Use of wearable sensors to identify biomechanical alterations in runners with Exercise-Related lower leg pain

Abstract

Exercise-related lower leg pain (ERLLP) is one of the most prevalent running-related injuries, however little is known about injured runners’ mechanics during outdoor running. Establishing biomechanical alterations among ERLLP runners would help guide clinical interventions. Therefore, we sought to a) identify defining biomechanical features among ERLLP runners compared to healthy runners during outdoor running, and b) identify biomechanical thresholds to generate objective gait-training recommendations. Thirty-two ERLLP (13 M, age: 21 ± 5 years, BMI: 22.69 ± 2.25 kg/m2) and 32 healthy runners (13 M, age: 23 ± 6 years, BMI: 22.33 ± 3.20 kg/m2) were assessed using wearable sensors during one week of typical outdoor training.
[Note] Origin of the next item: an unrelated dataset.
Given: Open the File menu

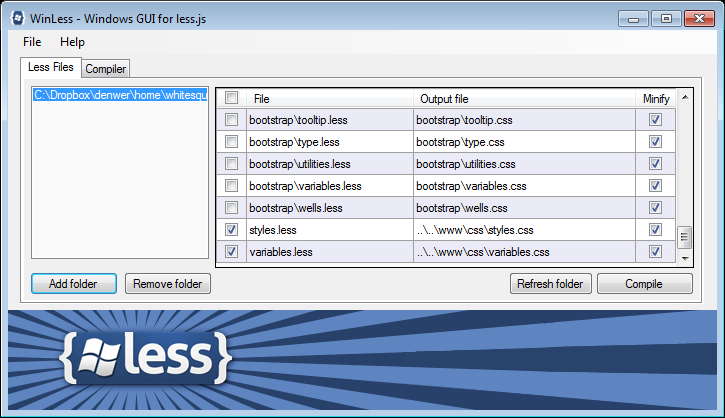Looking at the screenshot, I should tap(32, 42).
Step-by-step data were extracted to assess kinetic, kinematic, and spatiotemporal measures. Preliminary feature extraction analyses were conducted to determine key biomechanical differences between healthy and ERLLP groups. Analyses of covariance (ANCOVA) and variability assessments were used compare groups on the identified features. Participants were split into 3 pace bands, and mean differences across groups were calculated to establish biomechanical thresholds. Contact time was the key differentiating feature for ERRLP runners. ANCOVA assessments reflected that the ERLLP group had increased contact time (Mean Difference [95% Confidence Interval] = 8 ms [6.9,9.1], p < .001), and approximate entropy analyses reflected greater contact time variability. Contact time differences were dependent upon running pace, with larger between-group differences being exhibited at faster paces. In all, ERLLP runners demonstrated longer contact time than healthy runners during outdoor training. Clinicians should consider contact time when assessing and treating these ERLLP runner patients.